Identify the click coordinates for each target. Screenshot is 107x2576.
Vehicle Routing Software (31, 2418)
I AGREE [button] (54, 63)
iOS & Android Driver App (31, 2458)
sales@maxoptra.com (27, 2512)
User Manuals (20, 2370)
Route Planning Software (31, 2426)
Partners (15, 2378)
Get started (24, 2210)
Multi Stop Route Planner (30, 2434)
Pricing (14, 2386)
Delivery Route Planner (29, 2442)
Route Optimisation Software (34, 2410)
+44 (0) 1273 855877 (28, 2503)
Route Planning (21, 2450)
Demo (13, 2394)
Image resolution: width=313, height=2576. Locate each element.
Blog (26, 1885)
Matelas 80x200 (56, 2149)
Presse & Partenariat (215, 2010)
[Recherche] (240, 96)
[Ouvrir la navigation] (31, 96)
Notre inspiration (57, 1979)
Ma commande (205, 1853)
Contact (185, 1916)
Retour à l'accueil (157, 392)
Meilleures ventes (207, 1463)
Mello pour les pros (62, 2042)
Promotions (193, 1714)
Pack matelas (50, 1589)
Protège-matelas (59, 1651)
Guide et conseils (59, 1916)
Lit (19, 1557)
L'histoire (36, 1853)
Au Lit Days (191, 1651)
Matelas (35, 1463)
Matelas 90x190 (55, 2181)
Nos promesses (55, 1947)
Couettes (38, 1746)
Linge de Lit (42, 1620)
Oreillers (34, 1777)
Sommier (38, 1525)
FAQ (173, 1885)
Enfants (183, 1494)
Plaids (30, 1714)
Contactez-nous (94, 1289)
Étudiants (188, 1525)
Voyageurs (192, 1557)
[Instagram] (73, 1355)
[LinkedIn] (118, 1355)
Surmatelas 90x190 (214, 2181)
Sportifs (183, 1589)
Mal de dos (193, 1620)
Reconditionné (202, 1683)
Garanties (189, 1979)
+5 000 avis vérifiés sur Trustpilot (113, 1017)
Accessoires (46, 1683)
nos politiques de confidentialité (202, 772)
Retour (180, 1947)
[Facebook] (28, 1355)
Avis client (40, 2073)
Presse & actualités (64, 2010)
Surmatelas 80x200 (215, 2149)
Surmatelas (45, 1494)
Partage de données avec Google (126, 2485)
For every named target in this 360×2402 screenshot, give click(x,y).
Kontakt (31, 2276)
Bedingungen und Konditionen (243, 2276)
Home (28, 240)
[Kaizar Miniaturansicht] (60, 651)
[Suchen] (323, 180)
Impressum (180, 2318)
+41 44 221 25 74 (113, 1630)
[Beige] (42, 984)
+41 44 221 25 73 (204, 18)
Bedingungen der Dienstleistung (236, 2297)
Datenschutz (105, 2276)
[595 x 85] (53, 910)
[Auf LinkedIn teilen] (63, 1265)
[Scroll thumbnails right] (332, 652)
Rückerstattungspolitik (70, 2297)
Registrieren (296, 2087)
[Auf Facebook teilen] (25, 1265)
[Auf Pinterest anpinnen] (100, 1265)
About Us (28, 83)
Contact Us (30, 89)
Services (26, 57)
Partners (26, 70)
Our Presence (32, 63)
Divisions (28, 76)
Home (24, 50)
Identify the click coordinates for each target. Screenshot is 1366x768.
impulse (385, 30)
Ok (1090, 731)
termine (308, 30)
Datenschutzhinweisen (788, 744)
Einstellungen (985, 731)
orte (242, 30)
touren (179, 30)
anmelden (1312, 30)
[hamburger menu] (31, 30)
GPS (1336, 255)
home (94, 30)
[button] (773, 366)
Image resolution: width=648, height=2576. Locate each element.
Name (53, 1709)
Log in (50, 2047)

________

» **WORK REQUIRED**:
Which lines in the data above hold the string "Bedingungen"? Show each one.

» **RESULT OF THIS EXERCISE**:
Bedingungen und Konditionen (243, 2276)
Bedingungen der Dienstleistung (236, 2297)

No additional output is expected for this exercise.